Problem statement: Locate the line that contains "Task: Select the". Retype it and every line after it to the end of the records, exactly, but not the pictures.

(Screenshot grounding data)

Content starts

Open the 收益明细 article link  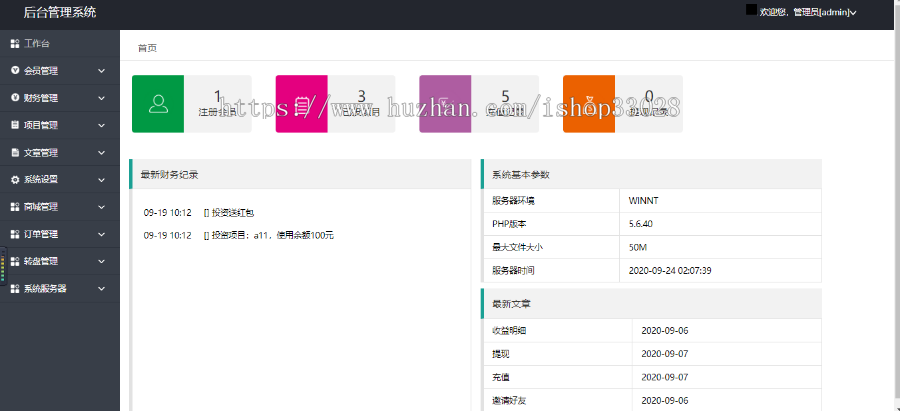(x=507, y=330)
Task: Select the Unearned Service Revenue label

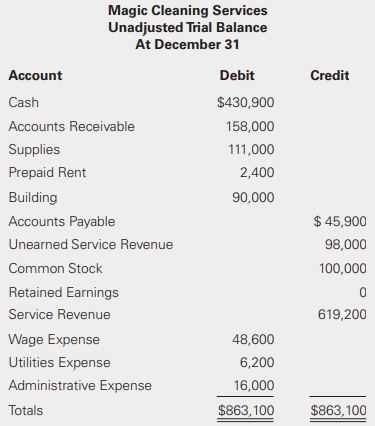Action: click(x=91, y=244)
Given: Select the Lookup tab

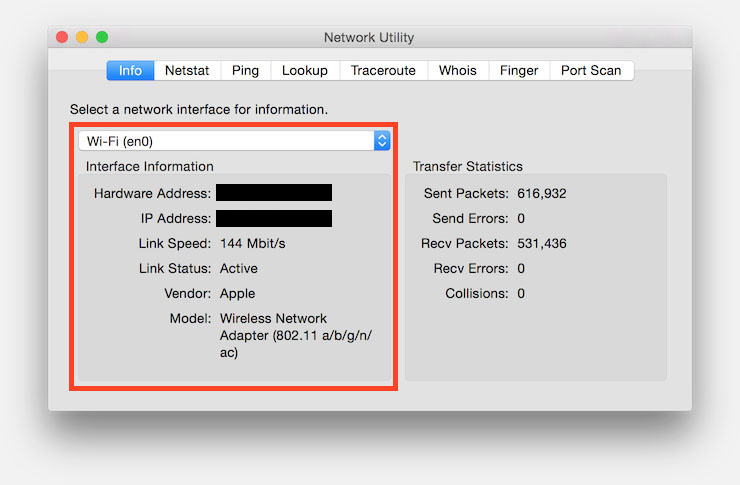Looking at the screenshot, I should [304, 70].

Content ends

Result of the exercise:
Task: Select the Unearned Service Revenue label

Action: click(x=91, y=244)
Given: Select the Lookup tab

Looking at the screenshot, I should [304, 70].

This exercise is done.